Mr Powell once again denied the central bank is bowing to political pressures, saying "we make our decisions in the interests of the American people" based on "the best analysis and research."
Companies worldwide have been buffeted by actions taken by governments to stem the outbreak of coronavirus infections since they emerged in China, where entire cities have been locked down and factories shut.
Fears that the crisis will deepen sent global equity markets into a tailspin last week, though indices have recovered this week on expectations that officials would take action.
The outbreak has now killed more than 3,100 people and infected over 90,000 as it spreads around the world.
The Fed decision came just hours after the Group of Seven finance ministers and central bankers pledged to take action using "all appropriate policy tools" to respond to the virus.
Mr Powell said every central bank must do what it thinks best for its own economy but added that "it's possible there will be some more formal coordination as we move forward."
TOO MUCH OR JUST RIGHT?
Wall Street gyrated Tuesday, recovering after the Fed's announcement before heading back into the red, as many economists questioned the wisdom and effectiveness of an aggressive move.
"I'm not really sure what 50 basis points is going to do for the economy," said Peter Cardillo of Spartan Capital Securities. "I suspect that it sends the wrong message to the market."
And Mr Cardillo told AFP he suspects "a political factor" was involved, despite Mr Powell's denials.
Patrick O'Hare of Briefing.com was among those who worry that in addition to being ineffective, the strong Fed move will spook markets.
"It could ultimately erode market psychology because when you act that quickly, that aggressively in that short amount of time, it does raise a concern that things are going to get potentially must worse than what was presumed."
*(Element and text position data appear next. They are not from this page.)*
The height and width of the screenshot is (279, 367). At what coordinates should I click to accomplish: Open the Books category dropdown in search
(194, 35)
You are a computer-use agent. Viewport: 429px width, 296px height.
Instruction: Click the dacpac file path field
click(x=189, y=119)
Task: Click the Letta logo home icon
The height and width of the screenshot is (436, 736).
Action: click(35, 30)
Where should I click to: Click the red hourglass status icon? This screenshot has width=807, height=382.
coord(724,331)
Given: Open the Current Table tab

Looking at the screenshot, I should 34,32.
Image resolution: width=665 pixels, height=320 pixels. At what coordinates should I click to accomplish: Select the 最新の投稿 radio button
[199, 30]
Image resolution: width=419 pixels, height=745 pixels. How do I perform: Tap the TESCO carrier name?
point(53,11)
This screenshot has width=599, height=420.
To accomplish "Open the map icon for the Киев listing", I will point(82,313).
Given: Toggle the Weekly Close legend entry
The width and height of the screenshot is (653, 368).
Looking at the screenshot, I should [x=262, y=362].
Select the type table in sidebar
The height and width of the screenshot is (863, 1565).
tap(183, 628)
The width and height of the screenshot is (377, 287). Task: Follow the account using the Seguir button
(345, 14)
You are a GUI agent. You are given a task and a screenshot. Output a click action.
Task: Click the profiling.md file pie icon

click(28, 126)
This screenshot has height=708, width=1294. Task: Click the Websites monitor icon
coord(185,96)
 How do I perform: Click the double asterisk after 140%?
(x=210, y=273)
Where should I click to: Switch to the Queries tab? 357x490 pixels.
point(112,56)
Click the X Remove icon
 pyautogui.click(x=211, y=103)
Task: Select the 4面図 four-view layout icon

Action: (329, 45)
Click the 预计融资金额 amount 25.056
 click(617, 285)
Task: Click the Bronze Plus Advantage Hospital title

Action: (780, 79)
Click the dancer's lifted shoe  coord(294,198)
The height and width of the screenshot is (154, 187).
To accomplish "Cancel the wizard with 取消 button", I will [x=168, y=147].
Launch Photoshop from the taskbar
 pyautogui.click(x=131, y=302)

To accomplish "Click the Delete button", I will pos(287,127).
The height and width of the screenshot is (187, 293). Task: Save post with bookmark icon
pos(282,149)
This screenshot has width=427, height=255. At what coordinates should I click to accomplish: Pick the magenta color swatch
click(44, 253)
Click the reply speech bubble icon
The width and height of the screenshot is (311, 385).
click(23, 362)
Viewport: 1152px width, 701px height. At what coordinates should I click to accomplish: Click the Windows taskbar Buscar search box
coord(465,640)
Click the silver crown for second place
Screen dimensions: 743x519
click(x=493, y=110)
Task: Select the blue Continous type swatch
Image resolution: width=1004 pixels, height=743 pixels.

Most of the world's advanced economies - Britain, Canada, France, Germany, Italy, Japan and the United States - have very low or negative interest rates, so the Fed was perhaps best-placed to make a move.
But monetary policy takes at least six months to have an impact on the real economy, by which point the epidemic may have passed.
"It was clearly agreed that central banks, at the very least, would take the lead in cutting rates: Australia cut today, Malaysia cut today, New Zealand and Indonesia yesterday, the Bank of Japan has sent some encouraging signs out there," Karl Haeling of LBBW told AFP.